Researchers analyzed data from 382 women in Singapore of childbearing age who were trying to conceive, focusing on their likelihood of pregnancy, time taken to conceive, and likelihood of giving birth to a live child. The study revealed that women with elevated PFAS levels had a 40 percent lower chance of conceiving within a year on average.


Dania Valvi, an associate professor at the Icahn School of Medicine in New York involved in the research, emphasized the concerning implications of the study's findings, noting that PFAS exposure can diminish the fertility of otherwise healthy women attempting to conceive naturally.

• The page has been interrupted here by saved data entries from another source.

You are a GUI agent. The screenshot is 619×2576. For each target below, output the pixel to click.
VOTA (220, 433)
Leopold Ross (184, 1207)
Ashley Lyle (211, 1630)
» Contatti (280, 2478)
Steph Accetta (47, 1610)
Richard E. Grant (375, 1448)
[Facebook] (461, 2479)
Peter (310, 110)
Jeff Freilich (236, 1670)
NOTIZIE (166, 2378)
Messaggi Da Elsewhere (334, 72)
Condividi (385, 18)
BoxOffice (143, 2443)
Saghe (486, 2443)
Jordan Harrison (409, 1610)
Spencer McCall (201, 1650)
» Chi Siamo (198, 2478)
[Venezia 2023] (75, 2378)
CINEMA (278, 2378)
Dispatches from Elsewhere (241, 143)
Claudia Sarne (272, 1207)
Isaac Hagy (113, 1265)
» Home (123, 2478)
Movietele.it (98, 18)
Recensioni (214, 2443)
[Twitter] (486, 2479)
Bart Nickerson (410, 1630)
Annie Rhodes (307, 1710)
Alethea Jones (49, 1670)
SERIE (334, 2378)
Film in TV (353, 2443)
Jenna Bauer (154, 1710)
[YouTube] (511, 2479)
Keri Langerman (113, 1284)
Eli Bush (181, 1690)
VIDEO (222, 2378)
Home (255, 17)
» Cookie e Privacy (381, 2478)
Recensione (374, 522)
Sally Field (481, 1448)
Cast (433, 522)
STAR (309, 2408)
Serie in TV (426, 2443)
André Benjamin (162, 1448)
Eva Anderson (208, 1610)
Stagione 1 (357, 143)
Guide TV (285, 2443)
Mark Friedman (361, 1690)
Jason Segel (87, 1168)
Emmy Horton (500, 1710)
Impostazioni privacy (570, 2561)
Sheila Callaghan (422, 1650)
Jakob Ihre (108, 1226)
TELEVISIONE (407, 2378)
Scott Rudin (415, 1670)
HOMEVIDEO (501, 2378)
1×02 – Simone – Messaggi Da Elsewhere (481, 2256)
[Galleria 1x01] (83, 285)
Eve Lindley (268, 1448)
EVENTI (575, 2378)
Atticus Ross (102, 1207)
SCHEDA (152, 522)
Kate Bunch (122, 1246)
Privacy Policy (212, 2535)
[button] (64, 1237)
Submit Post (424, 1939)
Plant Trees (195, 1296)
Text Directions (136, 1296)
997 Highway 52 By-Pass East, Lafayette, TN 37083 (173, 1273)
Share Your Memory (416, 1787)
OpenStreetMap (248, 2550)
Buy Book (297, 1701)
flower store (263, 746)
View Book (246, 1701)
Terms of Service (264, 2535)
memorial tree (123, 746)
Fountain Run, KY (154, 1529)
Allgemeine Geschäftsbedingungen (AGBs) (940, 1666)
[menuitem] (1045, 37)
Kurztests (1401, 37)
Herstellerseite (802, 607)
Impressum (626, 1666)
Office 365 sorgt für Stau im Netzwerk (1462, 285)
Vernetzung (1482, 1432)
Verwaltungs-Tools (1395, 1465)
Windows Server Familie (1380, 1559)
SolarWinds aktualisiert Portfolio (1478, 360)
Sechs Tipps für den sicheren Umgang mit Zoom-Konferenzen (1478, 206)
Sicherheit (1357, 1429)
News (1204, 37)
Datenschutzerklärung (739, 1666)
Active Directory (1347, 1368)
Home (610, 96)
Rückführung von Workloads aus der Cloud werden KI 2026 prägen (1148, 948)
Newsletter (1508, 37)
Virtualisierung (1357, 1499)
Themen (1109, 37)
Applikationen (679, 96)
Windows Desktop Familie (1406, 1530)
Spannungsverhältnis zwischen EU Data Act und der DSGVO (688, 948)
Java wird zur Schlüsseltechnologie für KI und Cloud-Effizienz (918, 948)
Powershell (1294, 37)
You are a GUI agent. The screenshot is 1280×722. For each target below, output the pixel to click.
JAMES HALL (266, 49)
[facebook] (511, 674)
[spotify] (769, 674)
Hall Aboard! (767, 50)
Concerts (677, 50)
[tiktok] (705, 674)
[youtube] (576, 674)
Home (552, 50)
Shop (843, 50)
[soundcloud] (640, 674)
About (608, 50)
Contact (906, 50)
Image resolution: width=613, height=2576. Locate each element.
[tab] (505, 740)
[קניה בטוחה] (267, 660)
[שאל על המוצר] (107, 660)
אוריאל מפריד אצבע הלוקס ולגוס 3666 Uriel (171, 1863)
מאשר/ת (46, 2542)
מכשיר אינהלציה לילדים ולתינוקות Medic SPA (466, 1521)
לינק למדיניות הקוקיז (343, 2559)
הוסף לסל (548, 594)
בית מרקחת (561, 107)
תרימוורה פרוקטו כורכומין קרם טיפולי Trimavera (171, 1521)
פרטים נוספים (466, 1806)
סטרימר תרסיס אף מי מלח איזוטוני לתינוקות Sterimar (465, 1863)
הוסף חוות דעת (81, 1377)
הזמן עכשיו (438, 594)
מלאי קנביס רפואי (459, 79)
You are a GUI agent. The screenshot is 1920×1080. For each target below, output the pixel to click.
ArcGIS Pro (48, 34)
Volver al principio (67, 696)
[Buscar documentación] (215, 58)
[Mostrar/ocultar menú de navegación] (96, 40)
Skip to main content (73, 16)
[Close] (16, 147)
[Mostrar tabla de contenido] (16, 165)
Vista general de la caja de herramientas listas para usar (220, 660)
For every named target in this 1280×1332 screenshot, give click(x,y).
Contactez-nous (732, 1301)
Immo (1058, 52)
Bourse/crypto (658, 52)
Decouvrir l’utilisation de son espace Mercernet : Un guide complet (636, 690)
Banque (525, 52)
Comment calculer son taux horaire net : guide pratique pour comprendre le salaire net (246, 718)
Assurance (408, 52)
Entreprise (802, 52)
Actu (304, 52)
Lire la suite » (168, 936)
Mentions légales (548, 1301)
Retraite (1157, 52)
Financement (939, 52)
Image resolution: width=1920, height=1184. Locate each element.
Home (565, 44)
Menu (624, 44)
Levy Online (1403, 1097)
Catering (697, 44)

She highlighted the World Health Organization's recent acknowledgment of reduced fertility as a significant global issue and expressed worry over the widespread exposure to PFAS and other hormone-disrupting chemicals contributing to this problem.

Experts at the Institute of Public Health corroborated these findings, emphasizing that higher PFAS levels in women's blood correlated with lower fertility rates. They underscored PFAS's status as endocrine disruptors with various adverse health effects, expressing serious concerns about their impact on fertility.


Tina Kold Jensen, a professor of Environmental Medicine at the University of Southern Denmark, echoed these concerns, emphasizing the widespread PFAS exposure and its potential to significantly reduce women's fertility. She noted the alignment of these findings with previous research and highlighted her own studies linking elevated PFAS concentrations to a higher risk of spontaneous abortion in pregnant women.


The challenge lies in reducing PFAS exposure to enhance fertility. Jensen explained that PFAS concentrations in the blood reflect accumulated exposure over several years, making elimination challenging. However, individuals can take steps to minimize PFAS levels in their bodies.


Replacing PFAS-containing kitchenware with PFAS-free alternatives, scrutinizing personal care products for PFAS ingredients, avoiding stain-resistant clothing and furniture, reducing meat consumption from animals exposed to PFAS, and filtering drinking and irrigation water are among the measures individuals can take to minimize PFAS exposure.


While complete avoidance of PFAS exposure may be difficult, these actions can help reduce its presence in daily life, potentially mitigating its impact on fertility.